Tan pronto como Kang vio que el Segundo Escuadrón llegaba a la seguridad de la arboleda, ordenó que el Primer Escuadrón corriera hacia allí.

—¡Proteged la bebida! —gritó el comandante.

Cogiendo a los heridos y echándoselos al hombro o arrastrándolos por los talones, los draconianos regresaron a la carreta a toda prisa. Unos cuantos enanos —entre ellos el enfurecido maestro destilador, Vellmer— parecieron inclinados a ir en su persecución, pero un tipo corpulento, talludo y canoso, a quien Kang reconoció como el jefe de combate de los enanos, tomó el mando y dio la orden de regresar antes de llegar a la línea de árboles.

Consciente sin duda de que habría más draconianos emboscados entre la maleza del bosquecillo, el jefe de combate decidió que no habría más bajas. Habían rechazado a los invasores, y no quería tentar a la suerte. Siguiendo sus instrucciones, dos enanos hicieron una llave al encolerizado maestro destilador para sujetarle los brazos a la espalda y se lo llevaron de allí a la fuerza, mientras maldecía, soltaba patadas y juraba que vería a todos los draconianos asándose en el fogón de Reorx.

Kang, que salió corriendo del pueblo en ese momento, hizo un saludo al jefe de combate. Este le respondió haciendo un gesto obsceno, y así finalizó otra incursión.

De vuelta a la carreta, Kang se puso al mando.

—¡Bien, buen trabajo, chicos! Llevemos nuestro botín a casa.

Mientras miraba cómo echaba a andar la carreta, el comandante cayó en la cuenta de que faltaba alguien. Llamó con una seña al irlih'k.

—¿Dónde infiernos se ha metido Slith? No lo he visto en toda la batalla.

—Nos acercábamos al pueblo cuando vimos que se marchaba un grupo de cuatro enanos —informó el oficial, encogiéndose de hombros—. Creíamos que nos habían descubierto.

—Ah, así que es por eso por lo que os detuvisteis al principio. Me preguntaba qué habría ocurrido.

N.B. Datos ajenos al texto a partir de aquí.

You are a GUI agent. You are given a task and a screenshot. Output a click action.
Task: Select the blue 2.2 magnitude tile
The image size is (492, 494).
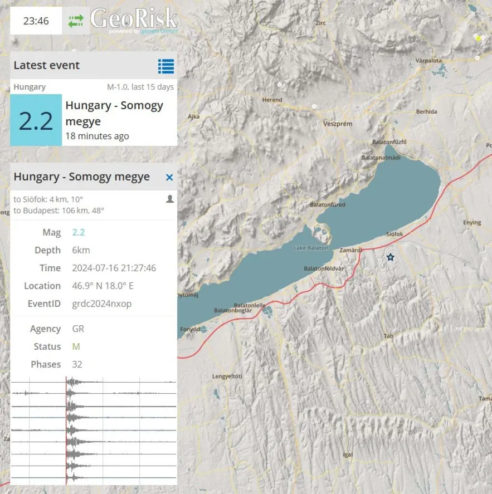coord(36,120)
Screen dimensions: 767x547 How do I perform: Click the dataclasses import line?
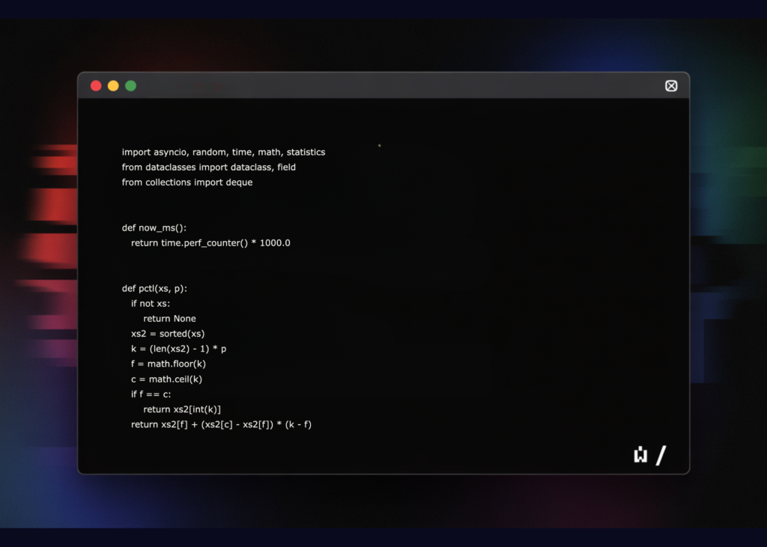click(208, 167)
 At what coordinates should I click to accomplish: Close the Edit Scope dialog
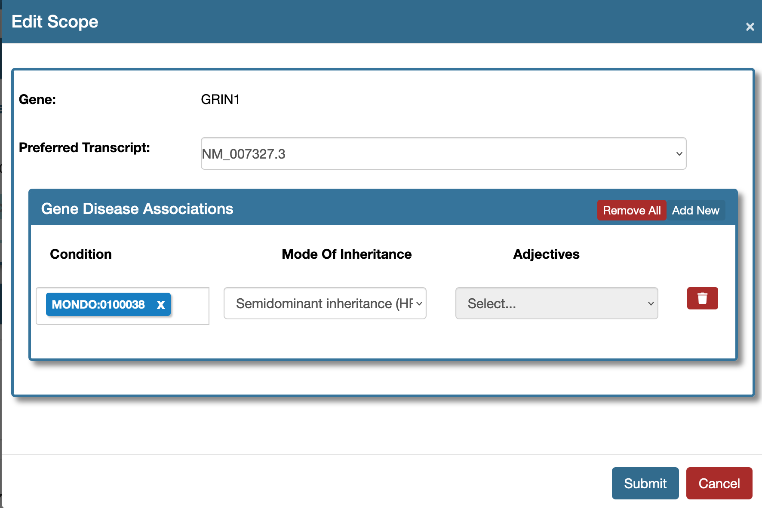[x=750, y=27]
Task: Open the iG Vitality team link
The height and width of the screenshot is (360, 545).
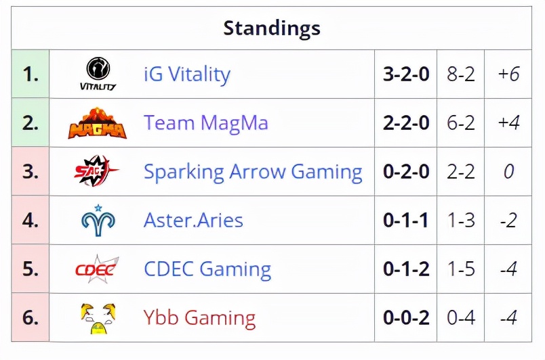Action: pyautogui.click(x=187, y=74)
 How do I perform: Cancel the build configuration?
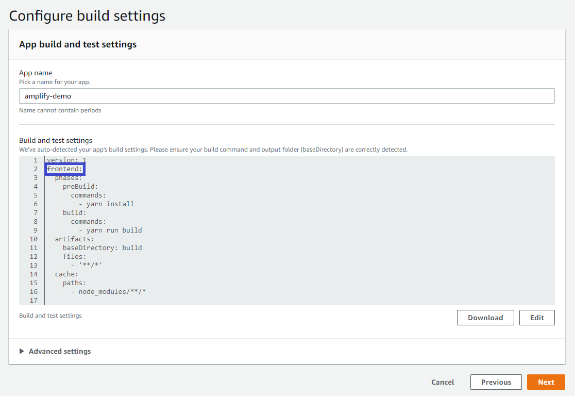pyautogui.click(x=443, y=382)
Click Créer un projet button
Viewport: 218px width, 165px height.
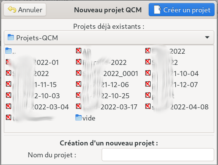(x=181, y=10)
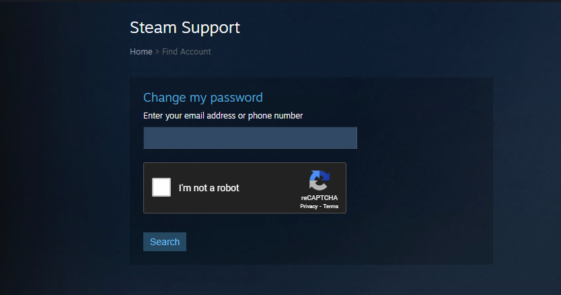Click the reCAPTCHA logo icon
The width and height of the screenshot is (561, 295).
[x=319, y=181]
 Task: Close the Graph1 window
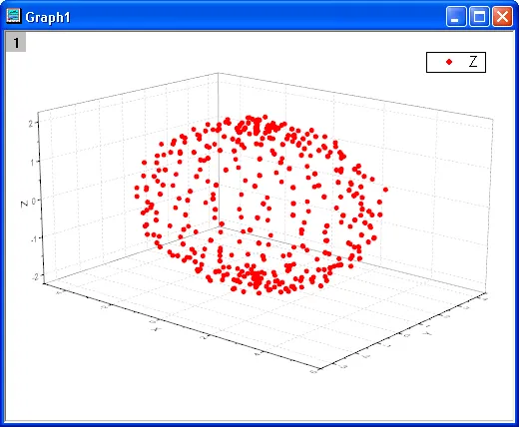click(x=502, y=16)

—Eso fue lo que pasó, señor. Sin embargo, los cuatro enanos siguieron caminando, y Slith pensó que no se traían nada bueno entre manos, que quizás habían planeado hacer un ataque sorpresa a nuestro pueblo, así que ordenó a varios soldados que lo acompañaran, y fueron tras ellos.

—¿Sólo cuatro enanos?

Kang sacudió la cabeza. No era lógico. Entonces recordó el incidente con su taquilla y el robo del símbolo sagrado. Lo asaltó la repentina visión de varios enanos manoseando todas las posesiones de los draconianos, como un puñado de sucios kenders, y un escalofrío de asco le recorrió la espina dorsal desde la cola hasta el hocico. Se alegraba de que Slith hubiera tomado esa iniciativa y hubiera ido en pos de los puñeteros ladrones.

Enanos volviéndose hacia el Mal. ¡Qué feo asunto!

«Por lo visto, en estos tiempos ya no se puede fiar uno de nadie», pensó Kang mientras corría junto a la carreta y se preguntaba adonde iría a parar el mundo.